** BEGIN SOURCE PASSAGE **

A training set $X$ composed of $m$ samples, i.e., $X = (x^{(1)}, \ldots, x^{(m)})$, can be modeled as the outcome of a random variable $\mathcal{X}$. If we knew how this variable behaves, we would then be able to characterize the dataset. The behavior of a random variable is determined by its probability distribution. Hence, we are interested in determining the distribution of $\mathcal{X}$

\[P_{\mathcal{X}}(X) = P_{\mathcal{X}}(x^{(1)}, \ldots, x^{(m)})\]

In general, however, estimating this probability function is not trivial. A compromise solution is to actually guess the underlying shape of $P_{\mathcal{X}}(X)$, i.e., propose a formula that describes $P_{\mathcal{X}}(X)$. This formula is usually parametrized, meaning that it depends on a set of parameters $\theta$. There are two possibilities:

  • $\theta$ is considered an unknown vector of constants that we would like to determine. In these cases, the method of momentums or maximum likelihood estimation may be applied.
  • $\theta$ is a random variable. Under this assumption, usually bayesian estimation is used.

Maximum Likelihood Estimation (MLE)

This method tells us that the optimal value of the unknown constants $\theta$ is the one that maximizes the joint probability $P_{\mathcal{X}}(X, \theta)$, i.e.,

\[\hat{\theta}(X) = \underset{\theta}{\operatorname{arg max}}P_{\mathcal{X}}(X, \theta)\]

The question that MLE answers then can be put as “given that we have this dataset $X$, for which value of $\theta$ would it have been more likely to actually observe $X$?”. When the parameters in the formula we proposed take the values of $\hat{\theta}(X)$, the odds of this event are maximized.

To find $\hat{\theta}$(X), in the cases that $P_{\mathcal{X}}(X, \theta)$ is a differentiable function, we can simply look for

\[\nabla_{\theta}\;P_{\mathcal{X}}(X, \theta) = 0\]

When the training samples are independent and identically distributed, $P_{\mathcal{X}}(X, \theta)$ is the product of the marginal distributions. For these cases, we can write

\[\nabla_{\theta} \prod_{i=1}^m P_x(x^{(i)}, \theta) = 0\]

Since the logarithm is a monotonic increasing function, then the solutions to the last equation are the same that the ones for

\[\nabla_{\theta} \sum_{i=1}^m \log \bigg(P_x(x^{(i)}, \theta)\bigg) = 0\]

where $l(\theta; X) = \sum_{i=1}^m \log \bigg(P_x(x^{(i)}, \theta)\bigg)$ is referred to as the log-likelihood of $\theta$ according to the data $X$.

Finally, a negative version of the log-likelihood may be described as a cost function $J(\theta; X)$ which we then seek to minimize, rather than maximize:

\[\hat{\theta}(X) = \underset{\theta}{\operatorname{arg max}}\;l(\theta; X) = \underset{\theta}{\operatorname{arg min}}\big(- l(\theta; X)\big) = \underset{\theta}{\operatorname{arg min}}J(\theta; X)\]

** END SOURCE PASSAGE **
** BEGIN DATA BLOCK **

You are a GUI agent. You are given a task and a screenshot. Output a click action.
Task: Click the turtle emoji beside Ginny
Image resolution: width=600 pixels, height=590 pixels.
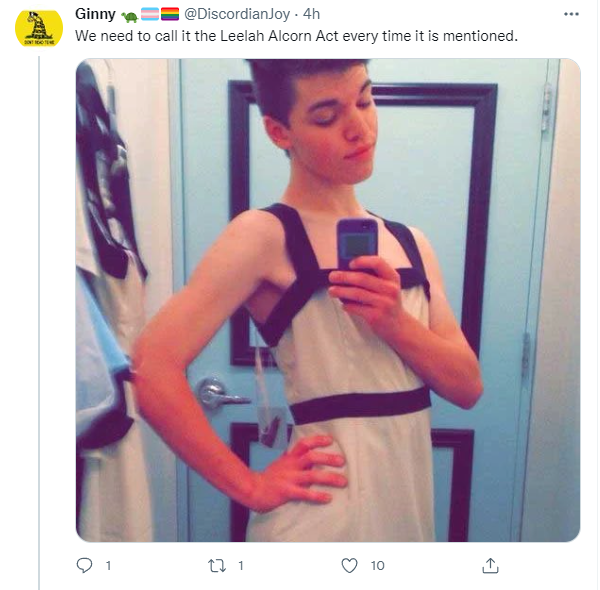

** END DATA BLOCK **

### EXERCISE DIRECTIONS
Return, word for word, the part of the maximum likelihood passage above starting with "When the training" and going on through "the data $X$.".

### FINAL ANSWER
When the training samples are independent and identically distributed, $P_{\mathcal{X}}(X, \theta)$ is the product of the marginal distributions. For these cases, we can write

\[\nabla_{\theta} \prod_{i=1}^m P_x(x^{(i)}, \theta) = 0\]

Since the logarithm is a monotonic increasing function, then the solutions to the last equation are the same that the ones for

\[\nabla_{\theta} \sum_{i=1}^m \log \bigg(P_x(x^{(i)}, \theta)\bigg) = 0\]

where $l(\theta; X) = \sum_{i=1}^m \log \bigg(P_x(x^{(i)}, \theta)\bigg)$ is referred to as the log-likelihood of $\theta$ according to the data $X$.